A great deal of hype usually surrounds music from the city that never sleeps.
The Strokes were unfairly labelled the best band to ever come out of New York and so it goes on, as each new band is discovered. Seymour Glass-named after the tragic J.D Salinger character-have no wish to be pawed over and would rather the music world would accept them for the music without publicly committing commercial suicide. A little ironic considering the character from which they have taken their moniker, but an attitude that will surely pay handsome dividends when success taps them on the shoulder.

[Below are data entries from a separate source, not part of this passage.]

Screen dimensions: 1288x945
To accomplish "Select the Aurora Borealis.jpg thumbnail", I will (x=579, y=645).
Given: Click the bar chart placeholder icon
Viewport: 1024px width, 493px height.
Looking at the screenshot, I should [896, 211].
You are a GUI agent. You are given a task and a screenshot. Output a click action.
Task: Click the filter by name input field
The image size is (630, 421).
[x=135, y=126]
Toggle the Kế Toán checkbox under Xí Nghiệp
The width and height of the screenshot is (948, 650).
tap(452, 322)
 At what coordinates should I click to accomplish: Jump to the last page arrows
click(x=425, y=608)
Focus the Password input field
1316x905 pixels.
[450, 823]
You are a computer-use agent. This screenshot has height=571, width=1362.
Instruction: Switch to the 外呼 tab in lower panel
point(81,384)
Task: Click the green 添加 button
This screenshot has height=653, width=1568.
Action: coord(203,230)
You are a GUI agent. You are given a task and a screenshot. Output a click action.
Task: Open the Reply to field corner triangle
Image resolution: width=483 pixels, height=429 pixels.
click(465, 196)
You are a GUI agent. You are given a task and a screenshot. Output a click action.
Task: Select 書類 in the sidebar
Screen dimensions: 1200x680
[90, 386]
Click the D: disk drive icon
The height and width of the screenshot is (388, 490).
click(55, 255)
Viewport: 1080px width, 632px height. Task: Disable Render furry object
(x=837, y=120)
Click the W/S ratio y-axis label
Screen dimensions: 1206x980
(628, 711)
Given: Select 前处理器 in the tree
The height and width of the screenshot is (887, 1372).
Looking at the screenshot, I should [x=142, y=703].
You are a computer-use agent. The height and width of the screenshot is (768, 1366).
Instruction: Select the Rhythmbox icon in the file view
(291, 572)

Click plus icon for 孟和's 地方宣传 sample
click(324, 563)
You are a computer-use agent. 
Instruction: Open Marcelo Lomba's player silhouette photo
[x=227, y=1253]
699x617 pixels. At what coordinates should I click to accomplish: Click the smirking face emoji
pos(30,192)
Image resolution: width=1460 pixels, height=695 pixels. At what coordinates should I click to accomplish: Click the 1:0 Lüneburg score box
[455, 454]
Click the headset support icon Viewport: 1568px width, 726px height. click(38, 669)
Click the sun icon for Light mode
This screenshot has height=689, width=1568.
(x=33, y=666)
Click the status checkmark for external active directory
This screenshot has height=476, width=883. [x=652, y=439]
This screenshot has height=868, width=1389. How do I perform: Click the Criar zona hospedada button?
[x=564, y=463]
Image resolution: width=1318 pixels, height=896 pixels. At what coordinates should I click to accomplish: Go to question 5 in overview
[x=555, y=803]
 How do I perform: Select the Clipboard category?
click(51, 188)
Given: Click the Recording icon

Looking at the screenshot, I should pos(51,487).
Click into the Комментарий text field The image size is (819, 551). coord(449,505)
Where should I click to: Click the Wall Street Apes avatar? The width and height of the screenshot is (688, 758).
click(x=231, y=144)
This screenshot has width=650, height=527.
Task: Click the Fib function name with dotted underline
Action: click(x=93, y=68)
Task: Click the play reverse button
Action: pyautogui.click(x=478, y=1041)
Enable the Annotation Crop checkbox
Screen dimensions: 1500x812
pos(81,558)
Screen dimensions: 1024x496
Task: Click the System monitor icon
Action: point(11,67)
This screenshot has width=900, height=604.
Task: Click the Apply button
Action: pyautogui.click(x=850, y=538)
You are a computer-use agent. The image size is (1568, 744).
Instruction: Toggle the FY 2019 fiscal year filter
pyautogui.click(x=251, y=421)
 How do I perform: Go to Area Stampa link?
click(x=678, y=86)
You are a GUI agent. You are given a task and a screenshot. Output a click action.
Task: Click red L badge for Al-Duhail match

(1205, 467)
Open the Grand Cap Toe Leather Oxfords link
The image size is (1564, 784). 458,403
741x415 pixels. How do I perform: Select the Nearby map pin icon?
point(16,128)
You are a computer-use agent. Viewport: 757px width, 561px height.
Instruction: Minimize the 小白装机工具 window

Just as the likes of Keane and Snow Patrol have been making there assault on the charts with a less is more approach, Seymour Glass supply there own take on the minimalist theme. Intricate piano layers find themselves comfortably side by side with distorted guitar chords, whilst Artie Kitchens worldly lyrics, expand the soundscape with an almost Radiohead demeanour. There’s no shortage of tangible hook lines however and the chorus complements the arpeggio piano fills of ‘Trigger Finger’, whilst on ‘Rocket Science’ the orchestra-conducted by the band themselves-provides an unusual backdrop to the haunting melody. Equally ‘Broken’ features a double bass and the heavily programmed feel to ‘A Drive By’ has a dreamy ambient quality about it.
‘Note to Self’ is as innovative a record as you are likely to hear and given the current music climate, it has appeared at the right time to capitalise. As if taken from a J.D Salinger book from whence their name came, it only remains to be said that the honeymoon is over and if this band aren’t the next big thing it will be tragic.